Today was officially my last day of Verizon FiOS TV Service with HD DVR. Not because of rumors or anything but because I realized something during the summer when nothing was new: I actually like buying my shows one at a time from iTunes. And that goes double for documentaries.

Also, I don’t have an HDTV, I have a 1280×800 (16:10 version of 720p) DLP projector from Dell hooked up to some JBL creatures. There’s also a monoprice HDMI switch in there that ties in the Xbox and a Mac Mini. Between all of those I can watch whatever I want (except Blu-Ray) but I’ve found my favorite is the Apple TV using my iPhone as a remote. And I think that’s why I hated the FiOS box so much even though it was a lot better than the Cablevision box it replaced.

IR remotes are somewhat directional. When you’re using a projector, all of your equipment tends to be behind/next to where you sit rather than in front of. This made using any remotes really annoying. During movie nights I would sit in the only seat you could use the remote from.

Then I discovered Apple’s remote App. What’s great about it isn’t the ability to use it to replace the buttons on the remote. The real advantage is being able to use it to search through your library and select what you want to watch or listen to. Also, it has a keyboard. A USABLE keyboard. On Demand TV demands a keyboard and those godawful Sony remotes for the Google TVs are not the solution.

Before I got sucked this deep into iTunes for my content, I used to use the Mac Mini. And, for Flash content (Hulu, CNN, CSPAN, etc) I still do. I used to think that the wireless keyboard/trackpad was the way to control that but I soon found a more elegant solution to that too. My 11″ MacBook Air. I use screen sharing to remotely view and control the Mac Mini and get a proper control experience. I’ve also tried VNC apps for iOS but the Mac OS works better with a trackpad.

So do I think Apple will release an HDTV? Probably. Here’s my official spec list guess.

Size 32″
Res 1080p
Tech LED IPS LCD
Price $999
Inputs 1 x HDMI AirPlay
Outputs RCA Audio
Optical Audio
Operating System None iOS
Misc Internal 2.1 Speakers (like Cinema Display)
HD Facetime Camera

That’s right.

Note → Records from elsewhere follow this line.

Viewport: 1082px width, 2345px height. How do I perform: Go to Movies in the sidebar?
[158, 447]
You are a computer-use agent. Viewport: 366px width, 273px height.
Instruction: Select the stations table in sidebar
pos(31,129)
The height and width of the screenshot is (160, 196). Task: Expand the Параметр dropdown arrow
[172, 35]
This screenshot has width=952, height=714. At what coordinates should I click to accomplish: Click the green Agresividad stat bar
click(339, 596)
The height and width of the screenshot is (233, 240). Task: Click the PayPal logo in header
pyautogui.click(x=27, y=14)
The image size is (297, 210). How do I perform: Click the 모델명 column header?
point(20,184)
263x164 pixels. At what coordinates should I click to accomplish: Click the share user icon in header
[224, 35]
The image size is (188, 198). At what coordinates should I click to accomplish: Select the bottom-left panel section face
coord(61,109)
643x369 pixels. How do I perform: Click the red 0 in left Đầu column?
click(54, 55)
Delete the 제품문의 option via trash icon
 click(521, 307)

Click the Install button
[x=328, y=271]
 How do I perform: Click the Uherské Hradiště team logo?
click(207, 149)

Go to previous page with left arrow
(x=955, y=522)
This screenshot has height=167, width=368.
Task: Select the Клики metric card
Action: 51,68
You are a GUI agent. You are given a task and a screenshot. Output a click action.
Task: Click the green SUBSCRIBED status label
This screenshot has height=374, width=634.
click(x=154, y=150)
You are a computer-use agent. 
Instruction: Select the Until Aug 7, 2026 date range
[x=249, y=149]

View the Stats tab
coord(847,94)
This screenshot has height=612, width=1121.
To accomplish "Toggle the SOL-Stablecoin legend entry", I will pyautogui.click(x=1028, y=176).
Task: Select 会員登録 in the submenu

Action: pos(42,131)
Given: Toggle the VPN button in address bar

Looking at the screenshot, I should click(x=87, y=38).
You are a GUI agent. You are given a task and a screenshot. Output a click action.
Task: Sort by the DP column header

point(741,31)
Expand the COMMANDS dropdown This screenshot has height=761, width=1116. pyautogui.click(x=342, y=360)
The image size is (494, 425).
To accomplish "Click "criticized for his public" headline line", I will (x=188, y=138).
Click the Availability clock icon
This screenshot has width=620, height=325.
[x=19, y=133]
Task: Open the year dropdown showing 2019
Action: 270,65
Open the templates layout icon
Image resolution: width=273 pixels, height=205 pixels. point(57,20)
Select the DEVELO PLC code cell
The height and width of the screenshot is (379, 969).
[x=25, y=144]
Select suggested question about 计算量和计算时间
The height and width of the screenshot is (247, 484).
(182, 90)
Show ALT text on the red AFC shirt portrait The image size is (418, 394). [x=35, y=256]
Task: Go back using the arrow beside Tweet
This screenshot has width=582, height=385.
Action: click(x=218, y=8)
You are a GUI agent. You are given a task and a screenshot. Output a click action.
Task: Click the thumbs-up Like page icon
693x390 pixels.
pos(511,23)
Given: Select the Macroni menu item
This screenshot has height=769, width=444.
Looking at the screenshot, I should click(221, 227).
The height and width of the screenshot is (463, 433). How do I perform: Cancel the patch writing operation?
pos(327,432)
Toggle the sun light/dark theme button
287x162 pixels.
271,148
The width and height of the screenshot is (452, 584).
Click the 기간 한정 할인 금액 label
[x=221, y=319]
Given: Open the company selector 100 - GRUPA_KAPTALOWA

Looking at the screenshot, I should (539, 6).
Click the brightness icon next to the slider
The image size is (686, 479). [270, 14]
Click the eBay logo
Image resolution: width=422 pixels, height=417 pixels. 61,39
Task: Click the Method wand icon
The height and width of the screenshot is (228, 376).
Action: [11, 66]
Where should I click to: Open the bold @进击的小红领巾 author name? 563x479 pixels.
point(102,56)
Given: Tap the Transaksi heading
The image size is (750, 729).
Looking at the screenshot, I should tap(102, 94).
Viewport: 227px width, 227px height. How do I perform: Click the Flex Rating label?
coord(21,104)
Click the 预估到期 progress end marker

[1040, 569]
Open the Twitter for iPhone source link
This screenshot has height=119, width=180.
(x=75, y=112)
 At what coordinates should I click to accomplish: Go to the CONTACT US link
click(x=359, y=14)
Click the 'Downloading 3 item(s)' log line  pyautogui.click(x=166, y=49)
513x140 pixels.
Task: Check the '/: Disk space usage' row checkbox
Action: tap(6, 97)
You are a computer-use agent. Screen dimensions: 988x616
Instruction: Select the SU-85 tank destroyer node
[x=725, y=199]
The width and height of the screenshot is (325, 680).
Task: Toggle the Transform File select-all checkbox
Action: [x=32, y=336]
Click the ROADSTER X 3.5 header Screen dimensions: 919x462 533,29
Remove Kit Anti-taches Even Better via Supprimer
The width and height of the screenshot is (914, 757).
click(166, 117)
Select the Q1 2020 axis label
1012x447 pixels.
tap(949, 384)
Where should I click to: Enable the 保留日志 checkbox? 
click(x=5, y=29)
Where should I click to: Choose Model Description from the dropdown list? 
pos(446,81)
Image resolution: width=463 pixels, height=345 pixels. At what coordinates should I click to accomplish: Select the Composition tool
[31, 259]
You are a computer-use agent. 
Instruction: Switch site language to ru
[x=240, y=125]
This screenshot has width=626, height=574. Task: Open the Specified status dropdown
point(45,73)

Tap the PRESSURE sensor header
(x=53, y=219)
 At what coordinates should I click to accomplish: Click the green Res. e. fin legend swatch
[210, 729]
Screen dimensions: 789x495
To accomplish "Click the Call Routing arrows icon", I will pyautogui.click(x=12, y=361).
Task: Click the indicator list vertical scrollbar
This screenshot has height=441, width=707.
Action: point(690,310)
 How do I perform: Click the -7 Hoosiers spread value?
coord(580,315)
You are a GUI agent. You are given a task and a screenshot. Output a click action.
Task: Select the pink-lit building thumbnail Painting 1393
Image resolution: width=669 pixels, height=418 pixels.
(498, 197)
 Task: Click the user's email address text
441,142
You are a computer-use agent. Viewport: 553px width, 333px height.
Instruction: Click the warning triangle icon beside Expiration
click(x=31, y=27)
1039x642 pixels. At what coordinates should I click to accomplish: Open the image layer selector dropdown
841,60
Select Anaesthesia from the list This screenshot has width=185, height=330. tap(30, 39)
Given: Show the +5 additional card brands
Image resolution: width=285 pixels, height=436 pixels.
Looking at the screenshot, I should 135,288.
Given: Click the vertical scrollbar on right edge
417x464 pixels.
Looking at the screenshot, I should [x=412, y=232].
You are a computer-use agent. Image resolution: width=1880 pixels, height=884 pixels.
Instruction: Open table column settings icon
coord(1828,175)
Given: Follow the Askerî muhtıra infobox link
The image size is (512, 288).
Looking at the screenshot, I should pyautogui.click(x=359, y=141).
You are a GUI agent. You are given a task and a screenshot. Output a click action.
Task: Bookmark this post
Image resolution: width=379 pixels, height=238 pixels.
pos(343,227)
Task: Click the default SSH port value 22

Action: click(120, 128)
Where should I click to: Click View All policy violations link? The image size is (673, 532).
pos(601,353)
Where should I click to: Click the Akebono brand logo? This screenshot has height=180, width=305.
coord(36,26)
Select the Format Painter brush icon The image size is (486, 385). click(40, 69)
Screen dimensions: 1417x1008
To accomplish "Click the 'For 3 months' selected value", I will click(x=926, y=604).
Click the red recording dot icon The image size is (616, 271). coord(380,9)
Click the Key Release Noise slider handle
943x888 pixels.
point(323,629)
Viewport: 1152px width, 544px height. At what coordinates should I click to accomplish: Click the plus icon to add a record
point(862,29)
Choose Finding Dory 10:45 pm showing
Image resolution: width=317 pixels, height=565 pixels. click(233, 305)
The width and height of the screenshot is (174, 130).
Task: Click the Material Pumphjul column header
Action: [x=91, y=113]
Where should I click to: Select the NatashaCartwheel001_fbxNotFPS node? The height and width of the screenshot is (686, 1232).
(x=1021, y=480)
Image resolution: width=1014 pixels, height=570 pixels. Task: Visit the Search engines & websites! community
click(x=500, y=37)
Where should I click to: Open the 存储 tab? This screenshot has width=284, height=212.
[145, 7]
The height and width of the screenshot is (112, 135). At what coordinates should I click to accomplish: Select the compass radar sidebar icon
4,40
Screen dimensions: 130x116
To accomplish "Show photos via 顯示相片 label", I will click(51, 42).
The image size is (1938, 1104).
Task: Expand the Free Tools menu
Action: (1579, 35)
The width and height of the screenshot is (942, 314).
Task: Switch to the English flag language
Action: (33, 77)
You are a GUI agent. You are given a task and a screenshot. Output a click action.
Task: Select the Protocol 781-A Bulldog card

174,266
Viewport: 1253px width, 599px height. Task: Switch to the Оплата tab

It won’t have input selection because my grandparents still can’t figure that crap out. That would freak out most geeks, but I’m comfortable with my HDMI switcher being separate. Based on that Real Racing multiplayer demo the new AppleTV brick that’s made for it is going to give consoles the same look in their eye portable consoles have right now.

It’s pretty obvious that the new AppleTV brick will be an A5 with 512MB RAM and 8GB (I mean “Zero”) storage capable of 1080p for real. In other words, a screenless iPhone 4S.

So what’s going to make this great? True À la carte access to SHOWS, not NETWORKS, with sane variable pricing. If they want it to take off they need to make 22* minutes of SD $.99 and scale prices from there, with HD being a flat extra $1.00. I know it’s trivial but here’s a table anyway.

Duration* SD HD
22 $0.99 $1.99
44 $1.99 $2.99
88 $3.99 $4.99

*In case you never realized, a 30 minute show has 22 minutes of content + commercials.

As commercials become a thing of the past we may or may not see actual 30 minute episodes but I wouldn’t hold your breath.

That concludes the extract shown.